Cover La Boheme DVD Teresa Stratas, James Levine, José Carreras
Cover La Boheme DVD Teresa Stratas, James Levine, José Carreras
30.09.2009
Franco Zeffirelli kannte seine „La Bohème“. Bereits in den Sechzigern hatte er sich an der Mailänder „Scala“ mit dem Puccini-Klassiker beschäftigt. Für einen Opernfilm hatte er ein Jahrzehnt später neue und aussagestarke Räume gefunden, die Mimis traurige Geschichte eindrucksvolle in Bilder fassten. Und nun sollte er 1981 das Stück für die New Yorker Metropolitan Opera in eine überzeugende Form gießen. Zeffirelli machte sich ans Werk und schuf eine der berühmtesten Inszenierungen der Oper überhaupt, die mit einer Starbesetzung wie Teresa Stratas und José Carreras nun in remastertem Klang- und Bildgewand neu zu erleben ist.

Der Erfolg von „La Bohème“ hielt zu diesem Zeitpunkt bereits rund achtzig Jahre an, auch wenn der Oper ein schlechter Start beschert war. Als das Melodram im Januar 1896 im Teatro Regio von Turin uraufgeführt wurde, spöttelten die Kritiker und attestierten dem Komponisten süffisant einen „Fehltritt“. Tatsächlich hatte es schon vor der Premiere einige Probleme gegeben, die Puccini selbst verursacht hatte. Denn erfolgreich und unsicher zugleich, schikanierte er seine Librettisten Giuseppe Giacosa und Luigi Illica, die aus der Vorlage Henry Murgers „Scènes de la vie de Bohème“ eine Oper zu schnitzen versuchten, bis sie zeitweilig das Handtuch warfen. Immerhin schaffte er es, die Partitur sechs Wochen vor der Uraufführung fertig zu stellen (für Puccini durchaus frühzeitig), wollte aber zunächst nicht in Turin damit an die Öffentlichkeit gehen. Schließlich musste er nachgeben, darüber hinaus auch noch auf den gewünschten Dirigenten Leopoldo Mugnone verzichten und mit dem jungen Arturo Toscanini Vorlieb nehmen.

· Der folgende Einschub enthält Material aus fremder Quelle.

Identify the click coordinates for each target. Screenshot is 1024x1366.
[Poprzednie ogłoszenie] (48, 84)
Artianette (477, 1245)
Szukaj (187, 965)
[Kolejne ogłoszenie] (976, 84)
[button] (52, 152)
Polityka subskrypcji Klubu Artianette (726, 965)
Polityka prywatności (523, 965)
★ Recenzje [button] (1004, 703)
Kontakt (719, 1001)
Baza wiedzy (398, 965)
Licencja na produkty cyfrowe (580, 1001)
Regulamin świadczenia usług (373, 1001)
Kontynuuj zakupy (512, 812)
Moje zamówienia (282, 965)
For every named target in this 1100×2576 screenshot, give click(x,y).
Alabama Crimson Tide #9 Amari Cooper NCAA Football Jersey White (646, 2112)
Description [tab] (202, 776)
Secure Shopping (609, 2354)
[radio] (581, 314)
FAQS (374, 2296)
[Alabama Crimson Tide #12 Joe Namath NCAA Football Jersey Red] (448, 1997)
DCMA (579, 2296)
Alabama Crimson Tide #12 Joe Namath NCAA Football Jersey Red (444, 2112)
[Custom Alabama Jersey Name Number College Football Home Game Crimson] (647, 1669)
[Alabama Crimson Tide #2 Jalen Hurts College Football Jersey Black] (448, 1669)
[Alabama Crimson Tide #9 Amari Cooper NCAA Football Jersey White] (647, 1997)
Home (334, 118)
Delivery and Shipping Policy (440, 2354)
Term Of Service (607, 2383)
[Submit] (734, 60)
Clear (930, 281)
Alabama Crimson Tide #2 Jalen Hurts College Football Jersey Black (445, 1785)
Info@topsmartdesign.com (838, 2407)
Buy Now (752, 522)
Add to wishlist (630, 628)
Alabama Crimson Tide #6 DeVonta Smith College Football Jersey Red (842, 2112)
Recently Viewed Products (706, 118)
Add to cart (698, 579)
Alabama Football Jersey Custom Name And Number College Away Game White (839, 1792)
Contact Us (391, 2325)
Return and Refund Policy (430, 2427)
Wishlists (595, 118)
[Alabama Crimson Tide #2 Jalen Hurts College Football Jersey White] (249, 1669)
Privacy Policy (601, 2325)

Die Oper wurde dann trotz der Anlaufschwierigkeiten ein Erfolg, erst in Rom, dann in Neapel, Palermo, Manchester, dem Covent Garden, schließlich in der ganzen Welt. Das lag nicht nur an ihrer geschickt in die Stimmung des Fin-de-Siècle passenden Handlung im scheinbar freien Künstlermilieu, sondern auch an der raffiniert ausgewogenen Musik, die bei allem Schmiss die Waage zwischen Pathos und Rücknahme, Tempo und Verweilen, Humor und Ernsthaftigkeit zu halten verstand. „La Bohème“ entwickelte sich zum Kassenschlager, litt aber nach einigen Jahrzehnten Aufführungsgeschichte auch unter Abnutzungserscheinungen. So war es für Franco Zeffirelli eine anspruchsvolle Aufgabe, die Inszenierung zu erneuern, ohne damit den Charme des Stoffes zu zerstören.

Für die Metropolitan Opera versah er sie mit einem dezent realistischen Ambiente, das das Publikum des im Kern traditionell geprägten New Yorker Hauses heraus-, aber nicht überforderte. Er konnte allerdings auch mit herausragenden Solisten arbeiteten, die seine Bildersprache mühelos zu einem Klassiker machten. Neben Teresa Stratas als betörend fragiler Mimi und José Carreras als überzeugend hingebungsvollem Rodolfo waren unter anderem Renata Scotto, Richard Stilwell, Allan Monk und James Morris auf der Bühne zu erleben. Das allein legte nahe, die Aufzeichnung dieser legendären Aufführungen auch für DVD zu edieren. Hinzu kam ein junger und vitaler James Levine am Pult des Orchester der Metropolitan Opern, der den Sängerinnen und Sängern zu einem rasanten musikalischen Rahmen verhalf, der in der DTS 5.1 Surround-Version auch im Heimkino förmlich vom Hocker reißt. Das ist Opern-Spaß pur, mit einer Referenz-Aufnahme von “La Bohème”.